What do Sriracha and Accountants Have in Common?

Over the last few years, we’ve seen unexpected shortages of formula, Sriracha, and eggs, all of which have been highly observable on grocery store shelves. Less observable but still impactful to the American economy has been the shortage of accountants. As fewer students study the field and more workers burn out or age out, the quality of accounting work has declined and open roles have piled up.

Sensing a structural issue and the opportunity to close the gap or vault ahead of their Big Four competitors in the war on talent, BDO announced this week that it would establish an Employee Stock Ownership Plan (ESOP) that would make it one of the largest employee-owned companies in the US. The transaction involves a trust buying back stakes equaling 42% from existing partners and taking on a $1.3 billion credit line from Apollo. Over time, the trust will own the whole firm. In actuality, tenured accounting partners will likely control the majority of the shares, but the ESOP structure allows for non-partners to have equity upside early in their careers. And that equity upside might be the difference between a fresh graduate joining BDO or a competitor.

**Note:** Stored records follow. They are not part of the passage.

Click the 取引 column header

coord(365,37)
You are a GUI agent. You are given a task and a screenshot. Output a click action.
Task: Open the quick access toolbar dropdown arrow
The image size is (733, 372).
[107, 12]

BDO’s trailing revenue was about $2.8 billion, and using margins from publicly traded peer CBIZ, margins are likely in the 10-15% range. So BDO will be levered at 3-4x EBITDA, likely higher than where it was before, but probably below where the PE-backed transaction services businesses like Riveron and Cross Country sit. So they’ll still have some flexibility to weather any downturns, although I’d expect BDO’s revenue is primarily from recurring, required audit and tax work and not transaction diligence, it’s probably higher quality (albeit lower growth) revenue than some of the more levered peers in the space. No one should be shocked that Apollo appears to make a smart credit bet on a partnership-oriented, non-cyclical service business.

I’m more impressed with the BDO partners betting on themselves and their ability to communicate the ESOP concept to young accountants. Communicating the value of incentive equity and options to financially savvy, tenured executives of PE-backed companies can be a tricky task; now imagine it at 1000x the scale with more junior workers. I’d be curious to chat with members of the West Monroe team – they became an employee-owned firm through an ESOP in 2012 when they had 325 people; a decade later, they sold a 50% stake to Michael Dell’s MSD Capital but had gotten to 2,000 employees during that intervening decade. So clearly 100% employee ownership didn’t hold them back from growth – so maybe the valuation (rumored at $2.5b or nearly 5x revenue) was just too good to pass up, and the employee ownership structure allowed everyone to secure some of the windfall.

I’m also reminded of a conversation I had with a (twitter-famous) and successful HoldCo entrepreneur a couple weeks ago. We touched on an acquisition he was working on where the differentiator of the business was introducing a more customer-friendly pricing model that it could afford to do because of its smaller scale, but the large incumbent competitors could not afford because of their operating model and entrenched infrastructure. To some degree I think it’s notable that BDO, and not EY (which has been in the news as it publicly debates whether to split its accounting and consulting businesses) or another larger firm, made this move – with fewer partners and stakeholders to get onboard than a Big Four firm, maybe they were able to react first. Time will tell whether this gives BDO a leg up on recruiting and retention, how it impacts cost and quality of services, and if it does, whether some of the other firms need to make similar moves.

In closing, BDO’s hoping that people who know (the value of equity ownership) will know BDO (and its ESOP).